Items listed in a dataset:
········

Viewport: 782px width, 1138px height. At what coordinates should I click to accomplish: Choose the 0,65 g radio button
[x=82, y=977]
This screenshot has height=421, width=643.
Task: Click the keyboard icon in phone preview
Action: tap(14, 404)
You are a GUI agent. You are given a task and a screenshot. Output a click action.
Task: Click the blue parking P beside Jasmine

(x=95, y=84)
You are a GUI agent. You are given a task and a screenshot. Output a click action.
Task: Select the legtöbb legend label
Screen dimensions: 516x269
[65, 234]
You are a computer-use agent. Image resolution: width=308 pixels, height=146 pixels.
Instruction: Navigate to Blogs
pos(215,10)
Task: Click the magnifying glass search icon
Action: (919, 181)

········

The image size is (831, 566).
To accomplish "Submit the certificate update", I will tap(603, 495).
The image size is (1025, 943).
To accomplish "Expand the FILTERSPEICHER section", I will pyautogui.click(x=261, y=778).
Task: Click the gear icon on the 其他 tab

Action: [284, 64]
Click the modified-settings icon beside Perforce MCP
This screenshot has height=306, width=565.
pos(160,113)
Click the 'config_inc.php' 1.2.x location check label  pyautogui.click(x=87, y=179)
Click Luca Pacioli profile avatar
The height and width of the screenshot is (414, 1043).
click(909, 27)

········

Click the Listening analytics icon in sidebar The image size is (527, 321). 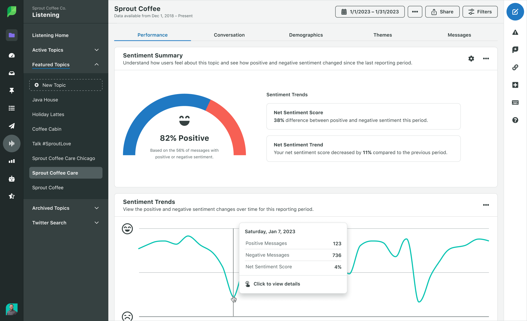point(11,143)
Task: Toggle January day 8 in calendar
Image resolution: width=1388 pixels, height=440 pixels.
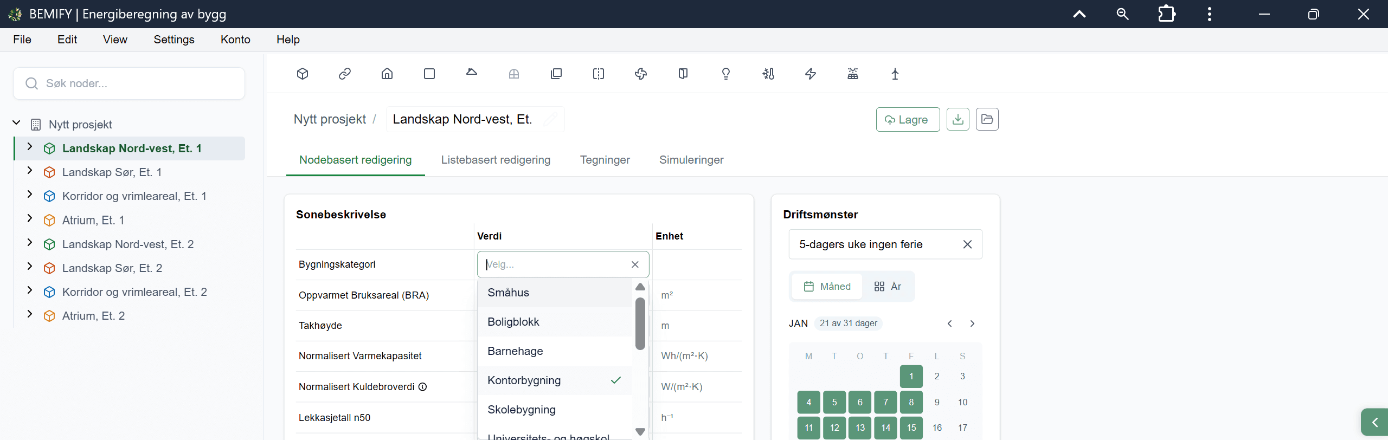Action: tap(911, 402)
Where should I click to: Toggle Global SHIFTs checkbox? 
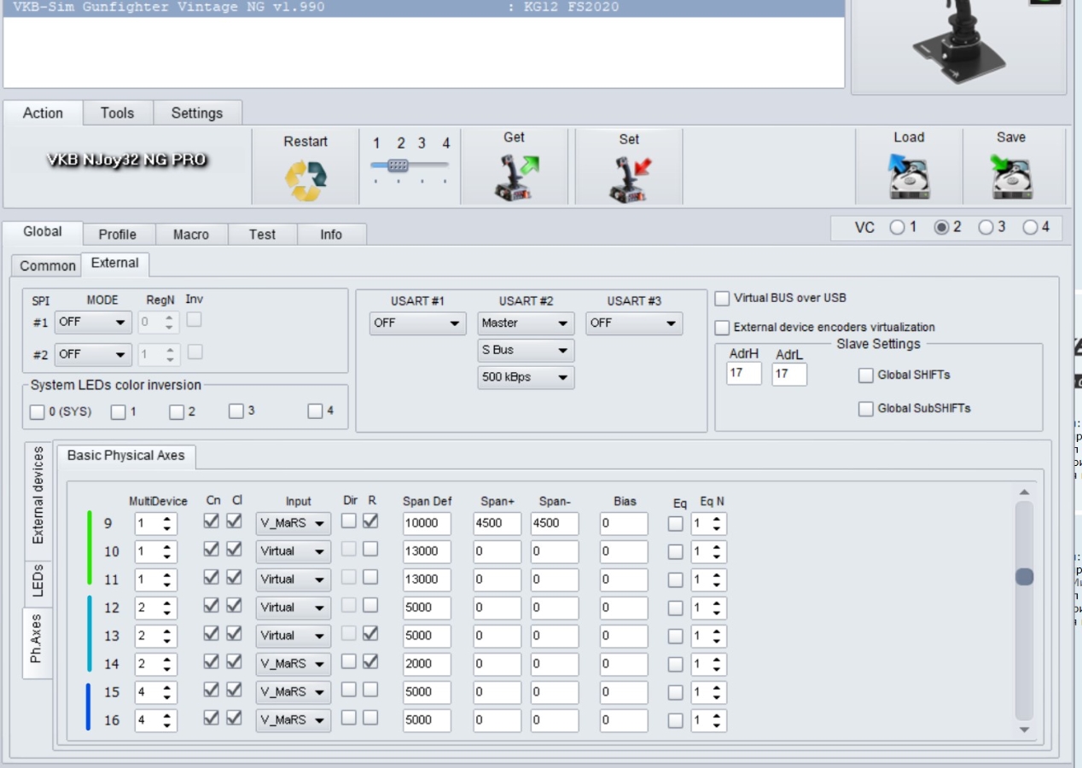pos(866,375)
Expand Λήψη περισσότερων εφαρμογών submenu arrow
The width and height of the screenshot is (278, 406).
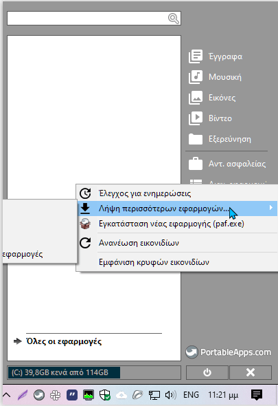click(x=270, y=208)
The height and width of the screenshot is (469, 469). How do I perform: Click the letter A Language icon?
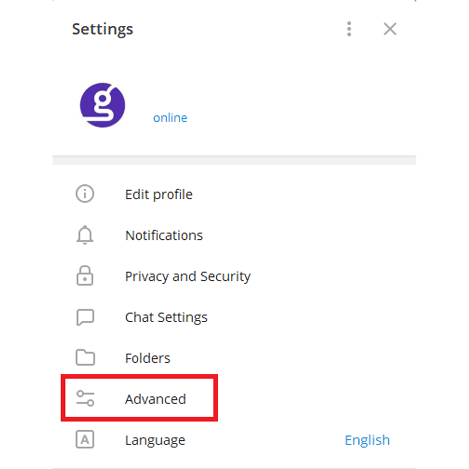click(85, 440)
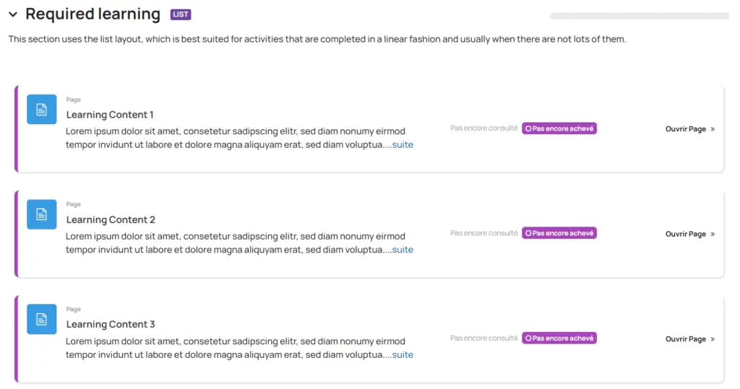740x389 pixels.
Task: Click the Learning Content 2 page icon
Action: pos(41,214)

········

## THE REQUEST
Output the part of the entries that opens with the line containing "Click the modified-settings" and closes with the line containing "click(909, 27)" as a numbered list, leaving out blank lines.

## RESPONSE TO THIS TASK
1. Click the modified-settings icon beside Perforce MCP
2. This screenshot has height=306, width=565.
3. pos(160,113)
4. Click the 'config_inc.php' 1.2.x location check label  pyautogui.click(x=87, y=179)
5. Click Luca Pacioli profile avatar
6. The height and width of the screenshot is (414, 1043).
7. click(909, 27)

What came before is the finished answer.